Before the Court is a Motion to Confirm the Arbitration Award [ECF No. 75] filed by Zurich American Insurance Company and American Zurich Insurance Company (collectively, "Zurich"). For the reasons stated below, the Motion is granted.

I. BACKGROUND

The parties agree as to the operative facts. Trendsetter HR and Trend Personnel Services (collectively "Trend") contracted with Zurich for worker's compensation insurance. During each year between 2011 and 2015, the two companies executed a written policy agreement — four total agreements over the four-year period. The parties also entered into various "Program Agreements" clarifying the terms of the initial workers compensation policies. Each Program Agreement includes an arbitration clause, by which the parties agreed that "[a]ny dispute arising out of the interpretation, performance or alleged breach of this Agreement, shall be settled by binding arbitration administered by the American Arbitration Association (AAA) under its Commercial Arbitration Rules. . . ." (ECF No. 75, Ex. 1, at 65).

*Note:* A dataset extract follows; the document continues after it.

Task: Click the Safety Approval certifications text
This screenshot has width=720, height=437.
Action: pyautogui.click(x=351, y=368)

The arbitration clause defines the terms of arbitration, including the method for requesting arbitration and the makeup of the arbitration panel. The clause dictates that the panel is to consist of an arbitrator selected by each party and an impartial arbitrator selected by the two previously selected arbitrators. The arbitration clause further allows for confirmation of an award "in any court having jurisdiction." Id.

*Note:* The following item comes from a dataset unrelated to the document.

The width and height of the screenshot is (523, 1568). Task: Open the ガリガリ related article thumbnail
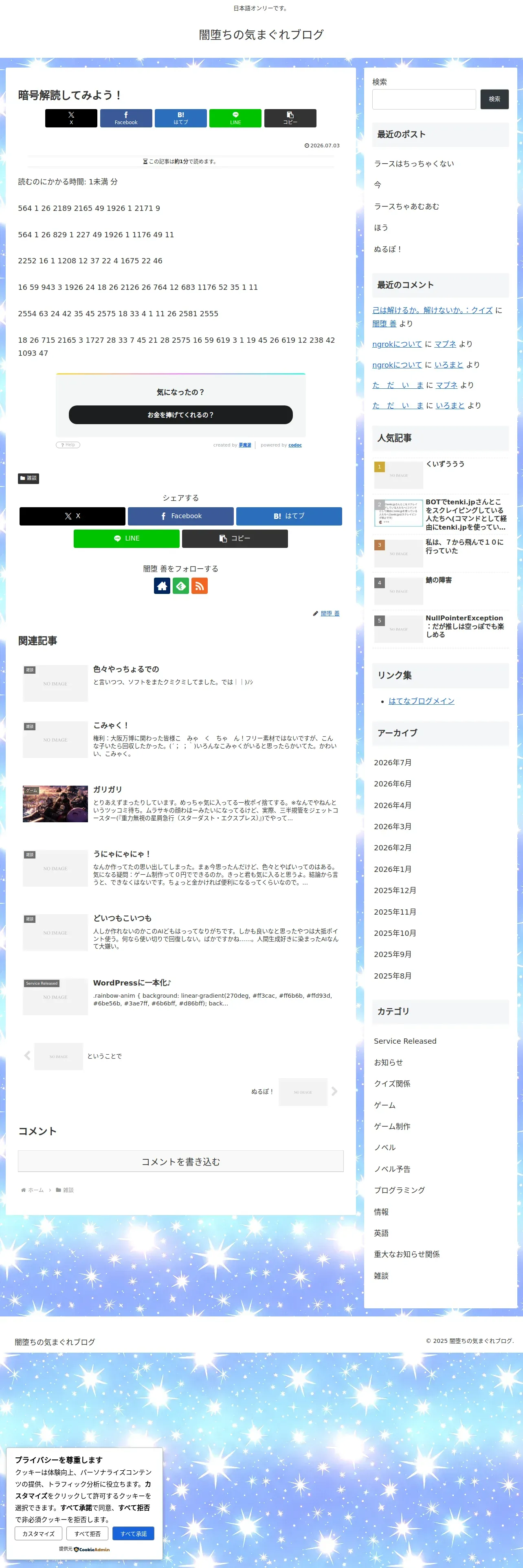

In June 2015, Zurich filed for arbitration of a payment dispute. Trend filed objections with the AAA challenging, among other things, the AAA's jurisdiction, and seeking separate arbitrations under each of the four Program Agreements. In September 2015, the AAA concluded that Zurich had complied with the AAA's filing requirements and that arbitration would continue in a consolidated proceeding in front of one arbitration panel. Subsequently, Zurich and Trend each selected an arbitrator and the two arbitrators agreed on an impartial third panel member. As arbitration commenced, Trend participated in the arbitration proceedings through counsel and at the same time actively opposed the arbitration by filing a Complaint against the AAA in Texas state court (the "Texas action"). The Texas action did not name Zurich as a party but sought a Temporary Restraining Order ("TRO") against the AAA to enjoin the arbitration proceedings. The Texas court granted the TRO in September 2015, and it expired less than a month later. In light of Trend's filing of the Texas action, Zurich filed a Petition to Compel Arbitration in this Court. In November 2015, the Court granted Zurich's Motion to Compel Arbitration. The Court enjoined Trend from interfering with the arbitration proceedings, including further pursuance of the Texas action.

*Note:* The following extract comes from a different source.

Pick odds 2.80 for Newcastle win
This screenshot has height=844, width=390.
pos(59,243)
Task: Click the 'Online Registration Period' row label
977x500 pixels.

The parties returned to arbitration. Predicting future legal resistance, Zurich petitioned the arbitrators to order Trend to produce a pre-hearing security for the amount Zurich sought to be awarded through arbitration. In June 2016, the arbitrators ordered Trend to produce a pre-hearing security in the amount of $4,597,779.06. To date, Trend has not put forth any money. Zurich seeks to compel payment of the pre-hearing security in accordance with 9 U.S.C. § 9. Trend argues that the award should be vacated pursuant to 9 U.S.C. § 10(a)(4).

II. LEGAL STANDARD

The Federal Arbitration Act ("FAA"), 9 U.S.C. § 1, et seq., governs arbitration agreements in contracts affecting interstate commerce. See, Wisconsin v. Ho-Chunk Nation, 512 F.3d 921, 936 n.5 (7th Cir. 2008). "Insurance compan[ies] doing business across state lines engage[] in interstate commerce." Humana Inc. v. Forsyth, 525 U.S. 299, 306 (1999). The insurance agreements in dispute were executed across state lines (Zurich from Illinois and Trend from Texas). Therefore, the arbitration clauses are governed by the FAA. See, Humana Inc., 525 U.S. at 306. Under the FAA, if the agreement provides for confirmation of an arbitration award by a specific court, that court must confirm the award unless certain statutory exceptions apply. See, 9 U.S.C. § 9. These exceptions are defined in Sections 10 and 11 of the FAA.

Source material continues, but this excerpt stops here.